In a Bronx supermarket, a shoplifter grabbed the neck of the worker trying to keep him from leaving and threatened him with a knife.
Another grocer watched a repeat would-be thief burst into his store with a shotgun, sending customers ducking to the ground in fear.
In Long Island, one store has asked for a police car to be stationed around closing time to prevent last-second theft.
These incidents and precautions taken by stores are often unreported but still occur every day across New York.
And Tuesday, Target announced it’s closing one of its big stores in Harlem because of theft and safety threats to employees and shoppers.
Retailers and supermarkets brought countless examples like these to Albany last year.
We came to legislators with a simple ask: Please make our stores safer for our workers and customers.
We made the plea because for too long, our stores have been robbed and our workers and customers hurt in the process.
It’s simply unsustainable.
As state leaders plan their top priorities for the next session, they must make retail theft a key part of the agenda this time.
The stats show it continues to bedevil New York City.
In 2023 through the end of July, shoplifting arrests were up 19.9%, from 12,412 to 14,877.
These are crimes highly driven by recidivism: Of those 14,877 arrests, 64.5% had been arrested for shoplifting before 2023.
Just 386 people are responsible for 30% of shoplifting arrests — they’ve all been nabbed six or more times, with one having 55 arrests.
This crisis has played out with stark footage showing so many stores being robbed, workers confronted and customers scared.
The videos are a reminder that for supermarket and retail workers, days and nights can be unnecessarily dangerous.
We all know the drawbacks of retail theft.
There is the financial harm to retailers who lose profits — profits that are already narrower because of inflation and rising costs.
Stores also need to invest in their own security, which makes profit margins even tighter — a cost that at times the consumer has to bear.
At the same time, we’ve also all seen that the plague of retail theft has led stores to lock behind protective covering items that have been particularly appealing to thieves.
Stores don’t want to do this — it’s inefficient and an eyesore. But they have to because otherwise products like these might not stay on the shelves.
This year, retailers and supermarkets decided that enough was enough and formed Collective Action to Protect our Stores.
CAPS, as it’s known, is a coalition of more than 10,000 diverse businesses from across New York City and state to address retail theft head on.
The coalition grew over time, and when we went to Albany we had dozens of shops meeting with state legislators telling them their stories.
The asks the stores made were simple and straightforward:
- Create dedicated NYPD and district-attorney units for retail theft.
- Call on prosecutors to use harm on harm to request bail for repeat-theft offenders and judges to use this tool to set bail.
- Pass key legislation to raise assaults on retail employees and owners to a Class D felony, combine charges to upcharge theft and create a new offense of fostering the sale of stolen goods.
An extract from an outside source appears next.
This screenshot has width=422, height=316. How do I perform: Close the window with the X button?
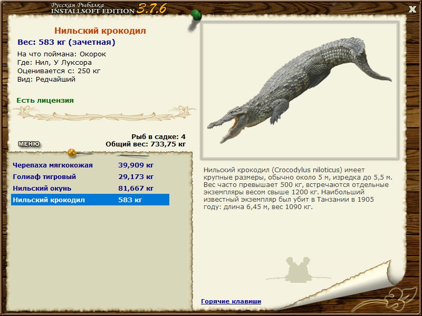[x=413, y=9]
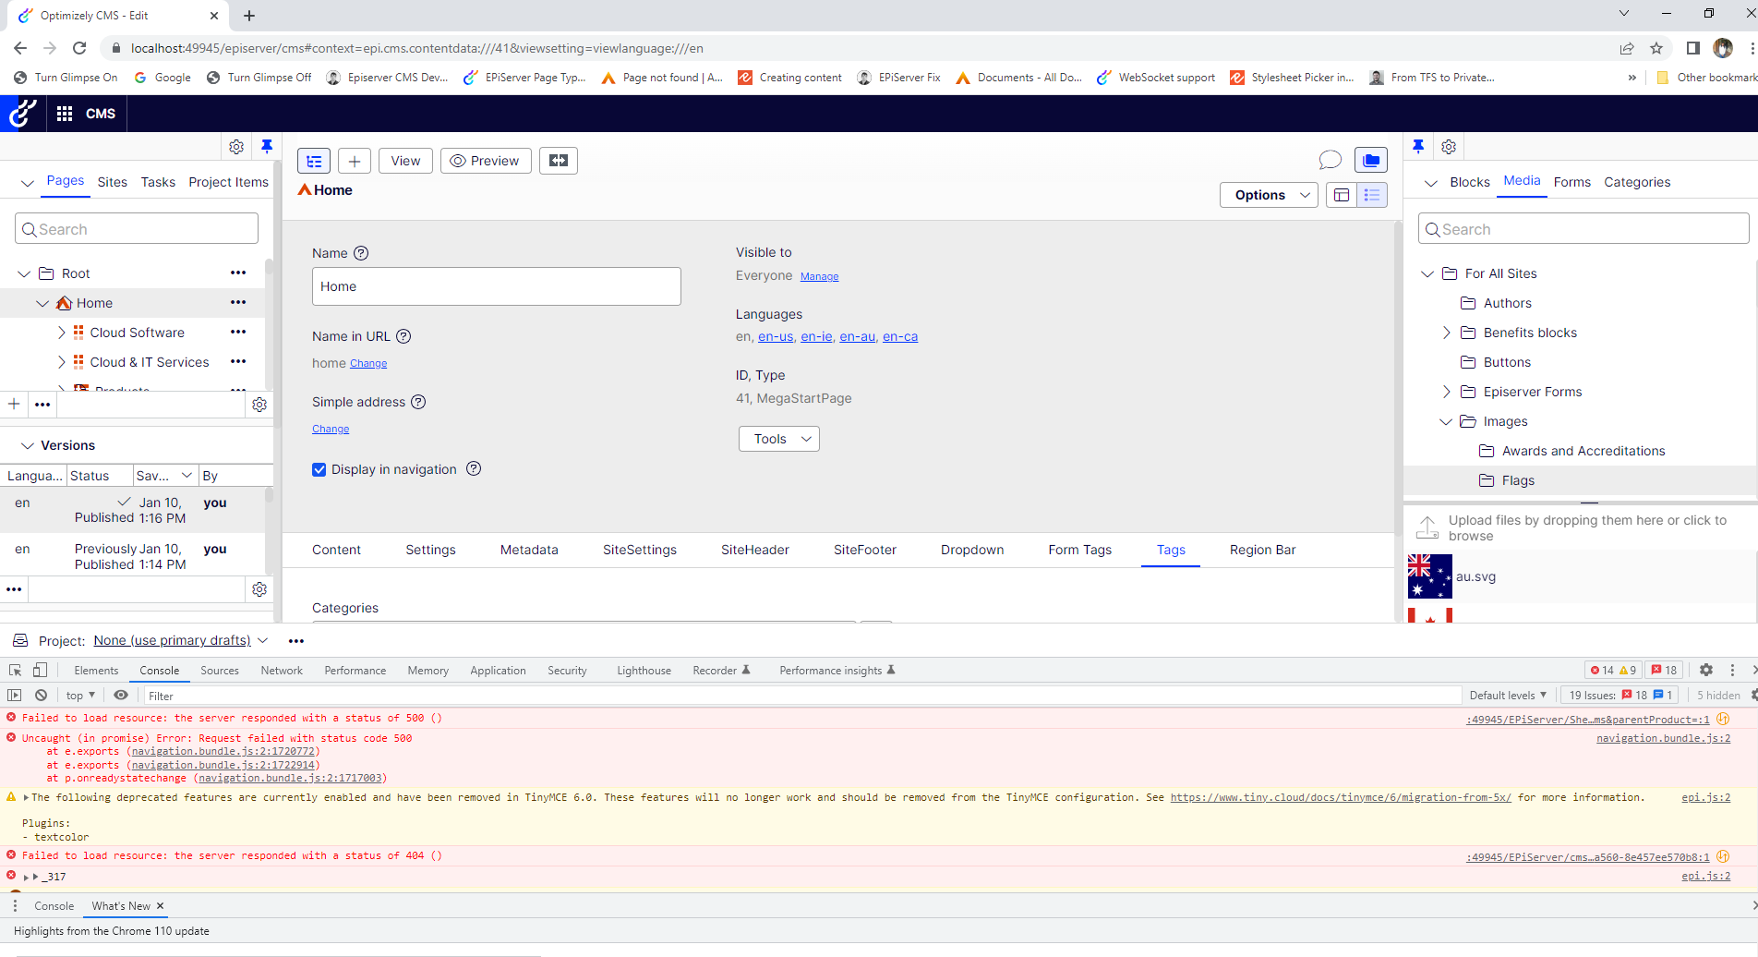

- Launch and run a public-service-announcement campaign against shoplifting and hold every level of the criminal-justice system accountable for doing its part to tackle this issue.
We were able to get part of the way. Legislation Assemblymember Manny De Los Santos and state Sen. Jessica Scarcella-Spanton introduced to elevate a retail-worker assault to the Class D felony of assault in the second degree gained significant traction with dozens of sponsors in the Assembly.
The measures, which put assaulting a retail worker at the same level as assaulting a cab driver or a transit worker, just make sense.
While we gained headway, the bills did not pass.
What we got was a retail-theft task force that Gov. Kathy Hochul has not signed into law.
We hope she does and that this task force will come together and realize this issue is not going away — too many stores continue to suffer retail theft, with workers in danger.
For many workers, these bills represent the best chance they have to feel safe and secure in their places of work.
During the pandemic, retail employees braved the unknown to keep New York City alive.
Today, all they ask is that their state government step up and give them the protections they earned when they were called “frontline” workers in 2020.
We urge Gov. Hochul to sign the task-force bill and the Assembly and Senate to make tackling retail theft a priority.
For the employees and customers at risk every day, there is no time to wait.
Seny Taveras is executive director of the National Supermarket Association.